Ports 43 are common in that they are connectible by means of a peripheral groove 46 about the control valve with either the inlet ports 38 or the relief ports 41, accordingly as the valve is reciprocated from one position to another. In a first, or pressure fluid feed position of the valve (as in FIG. 3) groove 46 connects the inlet ports 38 through the common ports 43 with the area 45 rearwardly of the piston to effect a work stroke of the piston; and in an opposite second or pressure fluid relief position, (as in FIG. 4) groove 46 communicates the rear area 45 of the piston cylinder with the relief ports 41 to effect a return stroke of the piston under the bias of the reservoir fluid constantly acting on the front end 21 of the piston.
The control valve is caused to be shifted back and forth in its chamber from one position to the other relative to the inlet and relief ports 38 and 41 by means of a pair of opposed hollow plungers 47, 48. The plungers are alternately movable against one or the other of the opposed faces of an internal web 49 of the valve to effect a corresponding directional movement of the valve.

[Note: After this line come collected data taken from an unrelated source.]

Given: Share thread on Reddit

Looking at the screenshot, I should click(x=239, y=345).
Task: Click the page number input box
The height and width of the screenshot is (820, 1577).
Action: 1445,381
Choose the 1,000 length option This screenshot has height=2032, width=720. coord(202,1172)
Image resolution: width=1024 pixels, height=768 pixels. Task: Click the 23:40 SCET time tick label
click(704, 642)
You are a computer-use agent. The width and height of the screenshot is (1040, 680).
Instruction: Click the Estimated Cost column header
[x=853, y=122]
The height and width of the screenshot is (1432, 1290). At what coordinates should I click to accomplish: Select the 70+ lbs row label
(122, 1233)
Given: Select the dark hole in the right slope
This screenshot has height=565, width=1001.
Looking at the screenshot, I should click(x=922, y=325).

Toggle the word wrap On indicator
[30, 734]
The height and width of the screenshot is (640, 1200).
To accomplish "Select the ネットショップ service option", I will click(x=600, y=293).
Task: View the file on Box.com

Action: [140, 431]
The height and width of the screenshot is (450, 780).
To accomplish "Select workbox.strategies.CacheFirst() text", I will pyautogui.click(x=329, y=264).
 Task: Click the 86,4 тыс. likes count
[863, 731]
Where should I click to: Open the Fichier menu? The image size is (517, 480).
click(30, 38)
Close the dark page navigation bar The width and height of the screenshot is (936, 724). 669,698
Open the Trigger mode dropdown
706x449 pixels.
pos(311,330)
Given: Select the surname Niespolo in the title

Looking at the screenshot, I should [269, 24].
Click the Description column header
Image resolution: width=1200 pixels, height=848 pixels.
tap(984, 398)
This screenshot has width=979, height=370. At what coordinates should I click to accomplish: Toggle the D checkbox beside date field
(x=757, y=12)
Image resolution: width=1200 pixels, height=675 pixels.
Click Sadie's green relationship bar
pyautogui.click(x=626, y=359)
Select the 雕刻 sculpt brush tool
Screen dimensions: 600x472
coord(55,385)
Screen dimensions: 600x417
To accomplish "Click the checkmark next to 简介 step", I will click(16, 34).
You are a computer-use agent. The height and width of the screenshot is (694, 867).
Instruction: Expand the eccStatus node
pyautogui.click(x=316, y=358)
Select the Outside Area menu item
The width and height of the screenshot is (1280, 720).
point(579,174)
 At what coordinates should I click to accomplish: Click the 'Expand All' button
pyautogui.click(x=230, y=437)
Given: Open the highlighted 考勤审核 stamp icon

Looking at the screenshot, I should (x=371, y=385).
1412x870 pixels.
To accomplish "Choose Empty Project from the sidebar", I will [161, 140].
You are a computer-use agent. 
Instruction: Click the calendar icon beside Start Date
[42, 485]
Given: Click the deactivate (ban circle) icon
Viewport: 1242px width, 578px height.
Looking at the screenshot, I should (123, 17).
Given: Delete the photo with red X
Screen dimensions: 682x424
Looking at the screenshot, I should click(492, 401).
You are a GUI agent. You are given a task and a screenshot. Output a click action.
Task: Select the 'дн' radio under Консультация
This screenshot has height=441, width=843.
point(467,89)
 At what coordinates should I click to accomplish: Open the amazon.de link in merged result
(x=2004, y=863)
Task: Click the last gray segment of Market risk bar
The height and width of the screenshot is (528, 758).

The plunger 47 (FIG. 4), called a biasing plunger, is constantly biased against the web 49 by pressure of reservoir fluid constantly being applied to its rear. Plunger 47 is slidably supported in the bushing plug 36 for axial movement relative to the web 49. The interior of the plunger is connected through ports 51 with the inlet groove 39, whereby the pressure of reservoir fluid from the reservoir outlet 31 constantly pressing the plunger against the web biases the valve toward its FIG. 4 relief position.
The opposite plunger 48 (FIG. 3) called an operating plunger, is slidably supported in the other bushing plug 37 for axial movement relative to the web 49 of the valve. It has a rear area relatively greater than that of plunger 47 so that when reservoir pressure fluid is applied to plunger 48 the latter forces the valve against the bias of plunger 47 to the FIG. 3 pressure fluid feeding position. And, when the pressure of reservoir fluid is relaxed or relieved from the operating plunger, the biasing force continually acting on plunger 47 acts through the web 49 to re-shift the valve to its FIG. 4 relief position.
Operation of the plungers and, as a consequence, the reciprocation of the control valve is determined by piston 13, accordingly as the latter is reciprocated.
When the control valve obtains its FIG. 4 relief position, reservoir fluid constantly being applied through the first reservoir outlet port 27 (FIG. 1A) to the front end 21 of the piston operates to move the piston on a return stroke. In this directional movement, a peripheral land 52 (FIG. 1A) of the piston progressively uncovers ports 53 of the piston cylinder to allow reservoir fluid from port 27 to pass around the piston to a groove 55 and from the latter through a passage 57 (FIGS. 1A, 2) in the housing to a chamber 58 at the rear of the operating plunger 48. Near the end of the return stroke of the piston, sufficient reservoir fluid pressure will have developed in chamber 58 to force the operating plunger to re-shift the control valve to its FIG. 3 pressure fluid feeding position. But, before this occurs, the piston is still moving rearwardly on its return stroke and before its back end 24 can limit against the stationary front end 59 of the drive shaft, the force of reservoir fluid now beginning to feed through the shifted valve to the rear of the piston conflicts with the force of oil being backed through the control valve by the rearwardly moving piston. This conflict of forces reduces the rearward velocity of the piston to zero before the piston can abut the drive shaft at 59. The reservoir fluid entering through the shifted valve to the rear area of the piston then develops sufficiently to drive the piston forwardly on a work stroke.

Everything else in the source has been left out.